In return, students and faculty were preparing to take to the Calhoun auditorium stage to sing, dance and perform in the school’s first student-faculty talent show to benefit the Chordoma Foundation, a non-profit organization dedicated to finding a cure for this extremely rare form of cancer.

Seaman's long battle with the disease kept the 17-year-old out of Calhoun for more than two years. Though he worried he would return this fall to an apathetic group of peers, he said he found a community of friends who gave him the reassurance and help he needed to put together the fundraiser -- a feat that he once thought impossible.

“To have a student body who will stand behind me and support me just means so much,” he said. “The encouragement of my friends to go through with this has helped a lot. I could have done the same thing last year, and I thought about it, but I didn’t think I had the encouragement and the support that I needed.”

Chordoma is a malignant bone cancer that develops in the skull base and spine, and affects only about 300 people in the U.S. every year, according to the foundation.

In particular, Seaman found allies in Students Against Destructive Decisions and Key Club. He also credited Keri Cinelli, a health and phys.-ed. teacher, with organizing a highly anticipated Calhoun faculty version of the YouTube viral video sensation, “The Evolution of Dance.”

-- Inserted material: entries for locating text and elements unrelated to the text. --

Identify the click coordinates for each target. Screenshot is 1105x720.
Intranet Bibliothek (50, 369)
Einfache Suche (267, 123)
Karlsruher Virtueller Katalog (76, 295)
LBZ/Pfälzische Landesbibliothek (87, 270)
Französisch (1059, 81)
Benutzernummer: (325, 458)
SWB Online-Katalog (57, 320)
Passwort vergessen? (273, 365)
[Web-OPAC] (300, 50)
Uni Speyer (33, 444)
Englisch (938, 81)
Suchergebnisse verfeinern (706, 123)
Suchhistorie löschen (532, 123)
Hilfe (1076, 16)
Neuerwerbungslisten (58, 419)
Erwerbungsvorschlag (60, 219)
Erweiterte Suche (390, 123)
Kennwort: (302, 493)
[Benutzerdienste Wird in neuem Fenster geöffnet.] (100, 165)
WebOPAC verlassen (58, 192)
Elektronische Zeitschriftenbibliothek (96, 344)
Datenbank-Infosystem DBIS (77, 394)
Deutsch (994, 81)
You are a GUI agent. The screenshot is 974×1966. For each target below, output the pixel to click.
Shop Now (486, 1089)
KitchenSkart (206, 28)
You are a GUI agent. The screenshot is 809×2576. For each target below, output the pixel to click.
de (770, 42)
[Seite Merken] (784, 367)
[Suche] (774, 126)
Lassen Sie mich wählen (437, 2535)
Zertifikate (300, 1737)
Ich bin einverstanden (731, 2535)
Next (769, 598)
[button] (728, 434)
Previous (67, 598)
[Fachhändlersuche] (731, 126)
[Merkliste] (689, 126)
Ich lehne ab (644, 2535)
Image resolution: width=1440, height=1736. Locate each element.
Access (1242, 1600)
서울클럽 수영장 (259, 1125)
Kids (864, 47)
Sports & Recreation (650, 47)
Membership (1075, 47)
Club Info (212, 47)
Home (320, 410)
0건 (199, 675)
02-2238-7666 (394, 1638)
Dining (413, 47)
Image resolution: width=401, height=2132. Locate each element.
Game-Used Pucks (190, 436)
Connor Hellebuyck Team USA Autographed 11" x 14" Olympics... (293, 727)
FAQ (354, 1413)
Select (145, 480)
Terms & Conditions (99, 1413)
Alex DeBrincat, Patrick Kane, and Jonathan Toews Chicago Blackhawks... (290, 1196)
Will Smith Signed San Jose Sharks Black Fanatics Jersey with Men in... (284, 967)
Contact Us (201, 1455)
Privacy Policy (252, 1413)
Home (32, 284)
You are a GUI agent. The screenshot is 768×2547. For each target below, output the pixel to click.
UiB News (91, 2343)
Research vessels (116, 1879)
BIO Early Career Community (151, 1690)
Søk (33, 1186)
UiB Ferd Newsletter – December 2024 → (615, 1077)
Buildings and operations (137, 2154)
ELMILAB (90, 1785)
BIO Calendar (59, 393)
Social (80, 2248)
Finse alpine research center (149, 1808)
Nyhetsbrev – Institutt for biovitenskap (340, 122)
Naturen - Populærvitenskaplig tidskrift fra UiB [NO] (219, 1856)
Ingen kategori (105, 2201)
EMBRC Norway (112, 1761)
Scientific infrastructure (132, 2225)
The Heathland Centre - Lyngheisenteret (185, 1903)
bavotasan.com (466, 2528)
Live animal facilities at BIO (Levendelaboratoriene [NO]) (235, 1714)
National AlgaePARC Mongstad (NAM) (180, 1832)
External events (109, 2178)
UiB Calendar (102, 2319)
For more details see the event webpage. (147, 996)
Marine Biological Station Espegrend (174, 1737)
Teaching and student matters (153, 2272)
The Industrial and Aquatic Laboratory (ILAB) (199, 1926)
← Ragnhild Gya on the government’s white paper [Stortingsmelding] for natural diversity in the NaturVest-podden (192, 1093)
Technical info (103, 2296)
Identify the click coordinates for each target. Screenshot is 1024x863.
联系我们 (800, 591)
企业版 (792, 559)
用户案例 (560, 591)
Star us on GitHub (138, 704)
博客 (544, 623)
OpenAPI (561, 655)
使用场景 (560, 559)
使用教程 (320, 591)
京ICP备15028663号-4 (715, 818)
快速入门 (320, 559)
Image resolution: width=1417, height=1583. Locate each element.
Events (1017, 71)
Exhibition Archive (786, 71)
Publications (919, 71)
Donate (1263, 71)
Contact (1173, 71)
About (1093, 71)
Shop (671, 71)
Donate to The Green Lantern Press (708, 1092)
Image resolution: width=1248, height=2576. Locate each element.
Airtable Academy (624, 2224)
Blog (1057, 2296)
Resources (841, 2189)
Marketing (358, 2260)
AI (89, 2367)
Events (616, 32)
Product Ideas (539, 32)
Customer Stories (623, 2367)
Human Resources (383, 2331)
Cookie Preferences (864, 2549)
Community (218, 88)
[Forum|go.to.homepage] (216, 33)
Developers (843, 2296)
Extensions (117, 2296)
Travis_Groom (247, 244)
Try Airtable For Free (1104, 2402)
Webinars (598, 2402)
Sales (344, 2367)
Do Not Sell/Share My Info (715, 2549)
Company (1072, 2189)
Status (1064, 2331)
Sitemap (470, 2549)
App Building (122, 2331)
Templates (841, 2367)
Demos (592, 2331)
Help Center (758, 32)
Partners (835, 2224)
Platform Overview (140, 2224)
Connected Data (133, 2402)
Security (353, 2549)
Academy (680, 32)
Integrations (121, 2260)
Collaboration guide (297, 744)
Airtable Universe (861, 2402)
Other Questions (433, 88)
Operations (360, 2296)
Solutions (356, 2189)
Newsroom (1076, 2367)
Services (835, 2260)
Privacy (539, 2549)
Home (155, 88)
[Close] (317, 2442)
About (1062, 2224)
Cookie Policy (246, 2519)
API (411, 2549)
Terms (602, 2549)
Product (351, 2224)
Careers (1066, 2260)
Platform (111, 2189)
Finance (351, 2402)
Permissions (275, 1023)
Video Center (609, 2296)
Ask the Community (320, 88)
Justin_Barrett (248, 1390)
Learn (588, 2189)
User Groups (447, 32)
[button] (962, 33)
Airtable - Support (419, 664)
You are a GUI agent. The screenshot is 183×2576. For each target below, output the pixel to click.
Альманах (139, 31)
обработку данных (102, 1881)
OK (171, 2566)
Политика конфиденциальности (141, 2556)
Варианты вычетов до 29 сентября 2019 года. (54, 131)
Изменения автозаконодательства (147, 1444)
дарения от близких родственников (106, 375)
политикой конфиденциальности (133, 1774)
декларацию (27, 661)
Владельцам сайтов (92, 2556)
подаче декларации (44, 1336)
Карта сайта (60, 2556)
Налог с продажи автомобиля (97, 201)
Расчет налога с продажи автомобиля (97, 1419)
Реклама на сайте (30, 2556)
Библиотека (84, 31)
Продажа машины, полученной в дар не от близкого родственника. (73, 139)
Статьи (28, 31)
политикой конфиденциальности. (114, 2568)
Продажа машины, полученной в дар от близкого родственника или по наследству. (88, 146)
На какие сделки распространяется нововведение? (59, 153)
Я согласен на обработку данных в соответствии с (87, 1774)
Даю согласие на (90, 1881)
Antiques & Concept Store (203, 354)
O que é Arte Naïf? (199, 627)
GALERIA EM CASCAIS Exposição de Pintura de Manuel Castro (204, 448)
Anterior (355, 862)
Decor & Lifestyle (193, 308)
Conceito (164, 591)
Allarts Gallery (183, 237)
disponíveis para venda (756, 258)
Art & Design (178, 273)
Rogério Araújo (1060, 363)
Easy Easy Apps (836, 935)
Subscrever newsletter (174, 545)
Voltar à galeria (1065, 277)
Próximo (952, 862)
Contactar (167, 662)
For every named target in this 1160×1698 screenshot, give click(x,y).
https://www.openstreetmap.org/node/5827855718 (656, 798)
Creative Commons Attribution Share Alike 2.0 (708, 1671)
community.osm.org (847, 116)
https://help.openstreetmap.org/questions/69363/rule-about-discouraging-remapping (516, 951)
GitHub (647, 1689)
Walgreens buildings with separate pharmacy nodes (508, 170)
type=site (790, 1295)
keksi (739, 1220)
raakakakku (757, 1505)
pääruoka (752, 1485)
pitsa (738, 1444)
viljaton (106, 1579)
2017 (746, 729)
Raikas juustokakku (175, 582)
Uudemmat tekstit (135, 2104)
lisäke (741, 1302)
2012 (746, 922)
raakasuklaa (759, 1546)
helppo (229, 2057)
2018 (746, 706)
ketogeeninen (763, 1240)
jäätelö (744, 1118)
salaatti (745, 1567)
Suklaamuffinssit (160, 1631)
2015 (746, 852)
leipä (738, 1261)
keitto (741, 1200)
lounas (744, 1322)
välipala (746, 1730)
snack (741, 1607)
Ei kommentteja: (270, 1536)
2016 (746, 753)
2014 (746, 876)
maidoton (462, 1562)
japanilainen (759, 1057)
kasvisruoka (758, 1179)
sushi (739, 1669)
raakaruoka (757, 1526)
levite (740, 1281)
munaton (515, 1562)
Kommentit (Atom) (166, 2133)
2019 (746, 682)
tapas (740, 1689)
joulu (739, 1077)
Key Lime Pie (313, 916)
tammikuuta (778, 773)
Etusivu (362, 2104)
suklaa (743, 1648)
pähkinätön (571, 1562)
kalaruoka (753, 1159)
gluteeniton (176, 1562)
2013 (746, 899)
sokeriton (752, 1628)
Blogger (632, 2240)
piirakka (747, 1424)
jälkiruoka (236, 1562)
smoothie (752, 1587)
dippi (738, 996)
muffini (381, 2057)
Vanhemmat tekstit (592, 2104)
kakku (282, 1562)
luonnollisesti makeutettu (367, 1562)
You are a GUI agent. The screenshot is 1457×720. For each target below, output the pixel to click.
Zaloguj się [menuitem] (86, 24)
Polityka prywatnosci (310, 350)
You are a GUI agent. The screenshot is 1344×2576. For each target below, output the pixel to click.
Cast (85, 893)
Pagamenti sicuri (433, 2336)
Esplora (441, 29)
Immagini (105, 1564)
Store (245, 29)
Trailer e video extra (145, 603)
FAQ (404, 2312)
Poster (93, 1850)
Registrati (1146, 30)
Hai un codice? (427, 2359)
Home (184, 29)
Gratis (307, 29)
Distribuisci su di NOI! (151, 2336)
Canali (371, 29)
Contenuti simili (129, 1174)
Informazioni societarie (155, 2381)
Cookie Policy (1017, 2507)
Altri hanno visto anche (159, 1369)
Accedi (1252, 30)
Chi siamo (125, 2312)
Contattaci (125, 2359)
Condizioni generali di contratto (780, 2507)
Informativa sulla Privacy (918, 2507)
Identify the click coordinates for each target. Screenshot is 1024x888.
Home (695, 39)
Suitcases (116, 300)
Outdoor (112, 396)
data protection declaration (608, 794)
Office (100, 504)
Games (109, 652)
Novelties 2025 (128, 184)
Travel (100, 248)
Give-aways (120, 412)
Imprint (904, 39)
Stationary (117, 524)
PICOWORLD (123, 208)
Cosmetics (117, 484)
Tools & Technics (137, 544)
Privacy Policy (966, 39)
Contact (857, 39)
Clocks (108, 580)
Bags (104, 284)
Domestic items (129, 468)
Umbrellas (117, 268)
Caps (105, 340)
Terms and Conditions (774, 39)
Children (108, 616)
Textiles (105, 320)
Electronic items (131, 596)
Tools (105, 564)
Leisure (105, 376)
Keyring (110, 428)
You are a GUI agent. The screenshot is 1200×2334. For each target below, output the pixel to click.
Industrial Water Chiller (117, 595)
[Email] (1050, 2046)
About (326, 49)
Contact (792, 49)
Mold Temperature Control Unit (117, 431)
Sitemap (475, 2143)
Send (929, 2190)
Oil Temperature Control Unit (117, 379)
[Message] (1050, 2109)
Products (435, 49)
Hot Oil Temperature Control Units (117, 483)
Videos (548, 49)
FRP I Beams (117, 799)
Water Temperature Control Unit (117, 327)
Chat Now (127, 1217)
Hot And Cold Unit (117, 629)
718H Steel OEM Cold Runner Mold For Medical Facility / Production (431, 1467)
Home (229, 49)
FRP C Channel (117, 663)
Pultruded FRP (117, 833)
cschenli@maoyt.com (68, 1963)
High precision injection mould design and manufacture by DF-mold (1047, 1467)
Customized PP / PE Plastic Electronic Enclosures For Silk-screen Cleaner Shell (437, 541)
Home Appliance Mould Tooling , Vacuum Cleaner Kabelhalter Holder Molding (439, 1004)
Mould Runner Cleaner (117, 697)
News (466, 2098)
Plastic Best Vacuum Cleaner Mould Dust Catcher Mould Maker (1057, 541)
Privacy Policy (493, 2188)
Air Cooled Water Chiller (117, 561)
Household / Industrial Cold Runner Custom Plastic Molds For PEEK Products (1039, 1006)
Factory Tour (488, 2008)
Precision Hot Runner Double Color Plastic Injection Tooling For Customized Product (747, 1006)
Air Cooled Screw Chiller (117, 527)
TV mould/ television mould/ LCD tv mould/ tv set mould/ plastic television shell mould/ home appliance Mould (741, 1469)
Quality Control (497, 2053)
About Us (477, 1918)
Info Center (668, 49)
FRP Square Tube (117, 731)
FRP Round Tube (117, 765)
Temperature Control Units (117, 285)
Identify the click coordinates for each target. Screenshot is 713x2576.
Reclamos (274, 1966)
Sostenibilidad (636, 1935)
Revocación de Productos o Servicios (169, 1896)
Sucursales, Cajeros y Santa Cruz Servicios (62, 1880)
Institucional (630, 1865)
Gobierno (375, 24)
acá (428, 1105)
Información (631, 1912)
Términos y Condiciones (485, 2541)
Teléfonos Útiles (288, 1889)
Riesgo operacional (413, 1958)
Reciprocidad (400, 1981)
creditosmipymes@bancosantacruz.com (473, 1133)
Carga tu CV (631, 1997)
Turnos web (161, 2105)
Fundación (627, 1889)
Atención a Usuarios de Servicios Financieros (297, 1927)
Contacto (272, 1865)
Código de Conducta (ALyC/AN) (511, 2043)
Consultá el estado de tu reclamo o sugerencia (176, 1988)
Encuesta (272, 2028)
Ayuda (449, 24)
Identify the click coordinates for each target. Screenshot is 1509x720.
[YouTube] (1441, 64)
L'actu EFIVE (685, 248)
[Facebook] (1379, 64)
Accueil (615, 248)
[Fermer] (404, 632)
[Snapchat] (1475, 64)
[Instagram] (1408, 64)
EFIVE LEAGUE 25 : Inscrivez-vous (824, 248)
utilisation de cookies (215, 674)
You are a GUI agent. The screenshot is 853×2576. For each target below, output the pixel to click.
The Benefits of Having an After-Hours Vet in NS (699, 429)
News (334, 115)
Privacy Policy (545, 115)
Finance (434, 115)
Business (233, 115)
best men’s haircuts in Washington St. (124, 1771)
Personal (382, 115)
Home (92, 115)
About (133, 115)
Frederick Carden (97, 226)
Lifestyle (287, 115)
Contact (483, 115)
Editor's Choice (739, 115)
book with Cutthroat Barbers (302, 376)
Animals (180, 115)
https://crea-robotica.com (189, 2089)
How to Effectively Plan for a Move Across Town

While Seaman found help inside the school, he said it was his mother, Diane Seaman, president of the Bellmore-Merrick Central High School District Board of Education, who gave him the courage to help others.

While Seaman was spending the summer as a camp counselor in the Adirondack Mountains, he said his mother called him with regular updates about a friend he made through the Chordoma Foundation. While Seaman was enjoying the outdoors, his friend was wheelchair-bound, suffering through her sixth regrowth of the cancer.

“It just made me wonder why I’m in camp and she was in a hospital,” Seaman said.